THE PROBLEM - Please report how many lines of the listing below contain the string "Task", where case counts. Give only the number.

(Word and element pointing entries)
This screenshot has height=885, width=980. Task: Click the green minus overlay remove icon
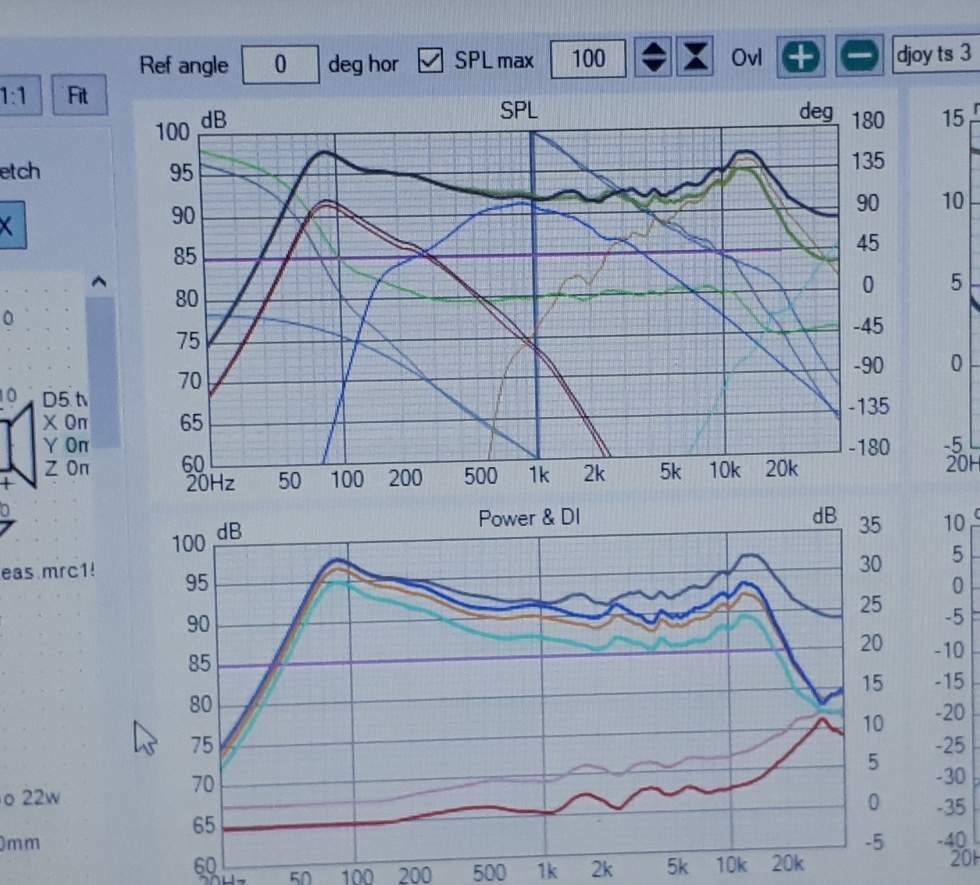pyautogui.click(x=859, y=56)
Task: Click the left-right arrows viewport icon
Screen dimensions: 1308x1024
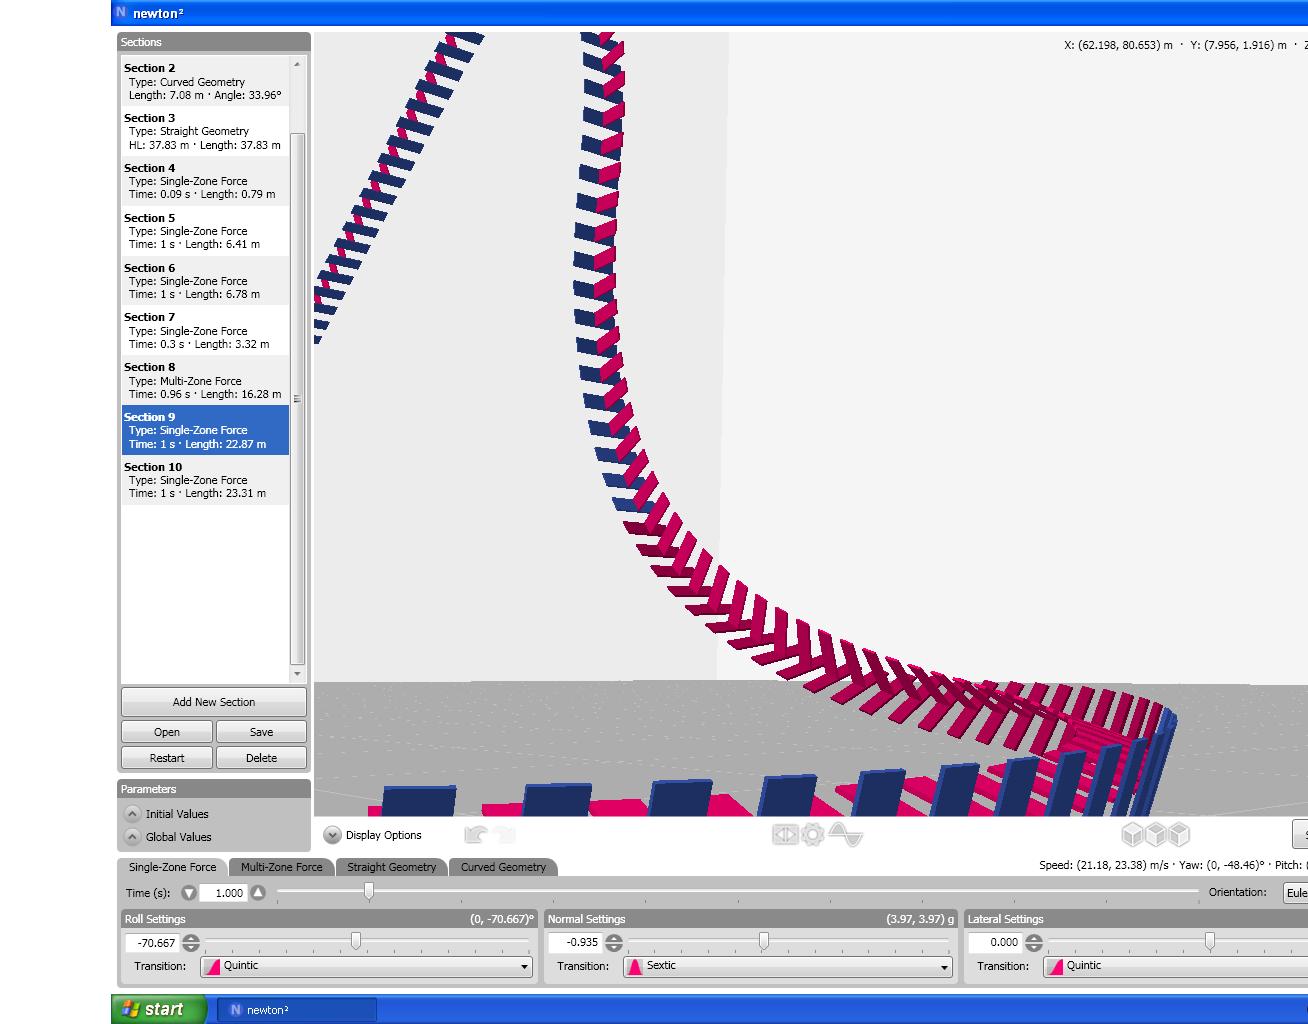Action: (785, 834)
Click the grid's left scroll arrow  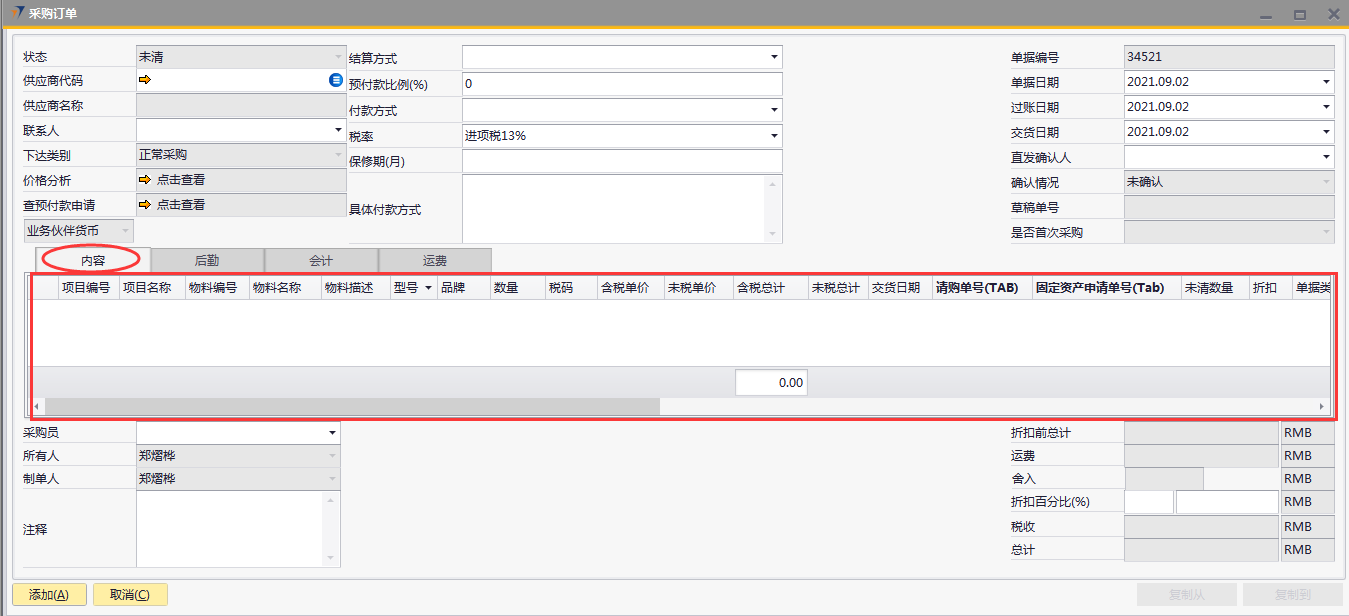tap(37, 407)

RESPONSE TO THE EXERCISE - 2